Nak,
Tahukah kamu berapa lama Bunda merayu Tuhan?
Supaya kamu bisa hadir dan menyatu dalam tubuh bunda.
Supaya Bunda bisa merasakan tendangan kecil di balik perut yang sangat menggemaskan.
Sesekali ngilu memang, saat kamu menendang sisi perut dengan sedikit keras. Tapi Bunda suka. Bahkan menantikannya.
Rayuanku pun, supaya Bunda bisa merasakan betapa antusiasnya meminum berbagai vitamin dan susu yang akhirnya membuat Bunda mual.
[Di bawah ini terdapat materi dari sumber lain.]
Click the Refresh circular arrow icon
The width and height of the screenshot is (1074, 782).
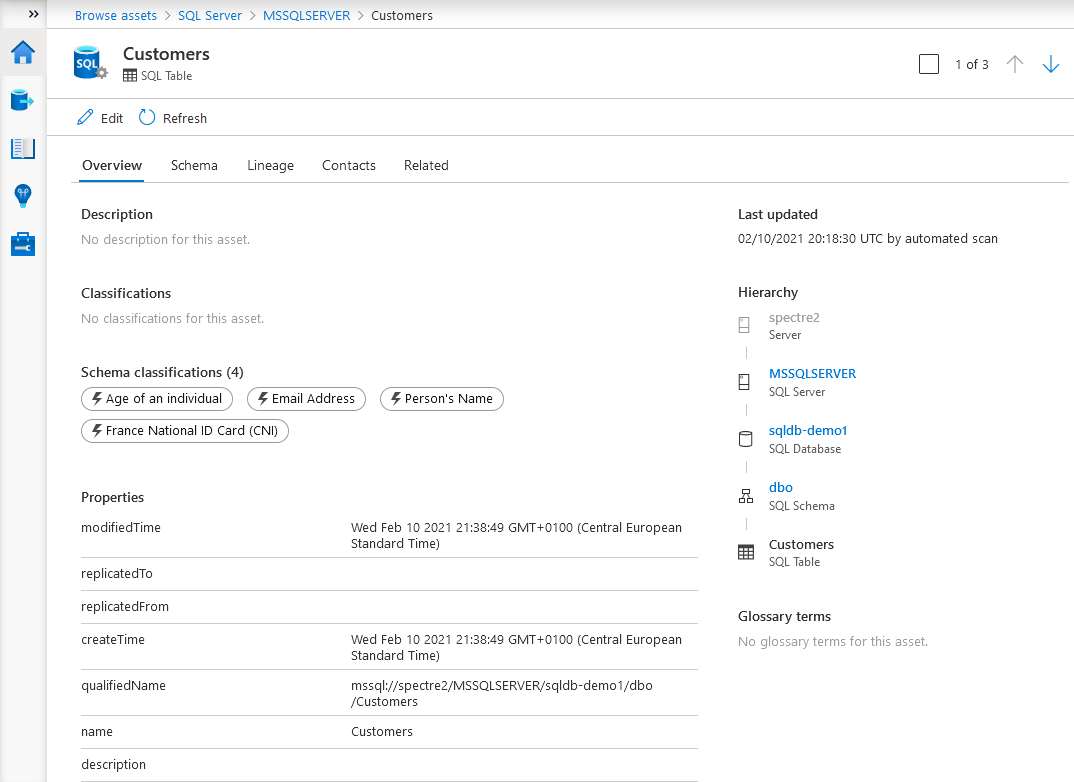pos(147,118)
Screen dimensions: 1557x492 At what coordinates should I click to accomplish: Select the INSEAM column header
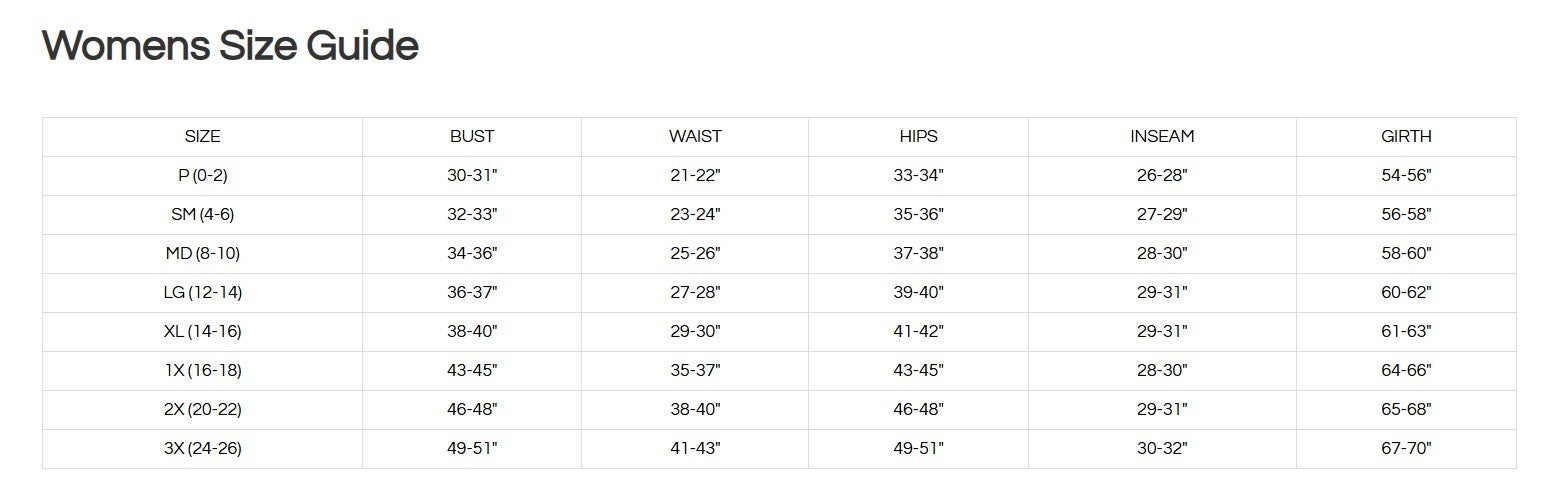[1162, 137]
Betapa baiknya Tuhan ya, Nak.
Segalanya sudah Bunda rasakan.
Rayuan Bunda secara berulang kepadaNya, sudah terkabulkan.
Bunda beruntung.
Beruntung sekali, karena di sekian banyak umat yang memperjuangkan dua garis merah, Bunda mendapatkannya walau penuh dengan perjuangan.
Tapi,
Rupanya Bunda melupakan beberapa hal.
Mengapa Bunda tidak meminta untuk dapat melihatmu tumbuh dan berkembang sampai dewasa?
Bersama Bunda, Papa, Oma, Kakek, Nenek, ah! Semuanya.
Lalu melihatmu belajar tengkurap, merangkak, berjalan dan berbicara.
Mengantar kamu ke sekolah dan mencium puncak kepalamu setiap paginya.
Kemudian memberimu berbagai bekal lucu dengan pernak perniknya.
Ah, iya. Itu salah Bunda, Nak.
Jikalau Tuhan memintamu untuk kembali, Bunda bisa apa?
Kamu jiwaku, tapi bukan sepenuhnya milikku.
Aliran bening mengalir lagi. Bahkan jatuh setetes mengenai pergelangan tangan bayi mungil dalam gendonganku. Aku tahu ini tidak baik. Akupun sudah berusaha menahan. Tapi aku hanyalah manusia.
Aku melangkah perlahan. Sambil sesekali menikmati wajah lucunya. Dia menawan. Andai dia diberi umur panjang, dia pasti akan sangat menggemaskan.
Kulit bersih, tubuh gemuk, pipi mengembang dengan bibir tipis dan hidung mancung. Ah, Nak. Ini terlalu sakit.
"Biar Mak Narti saja yang memandikan ya, Rin?"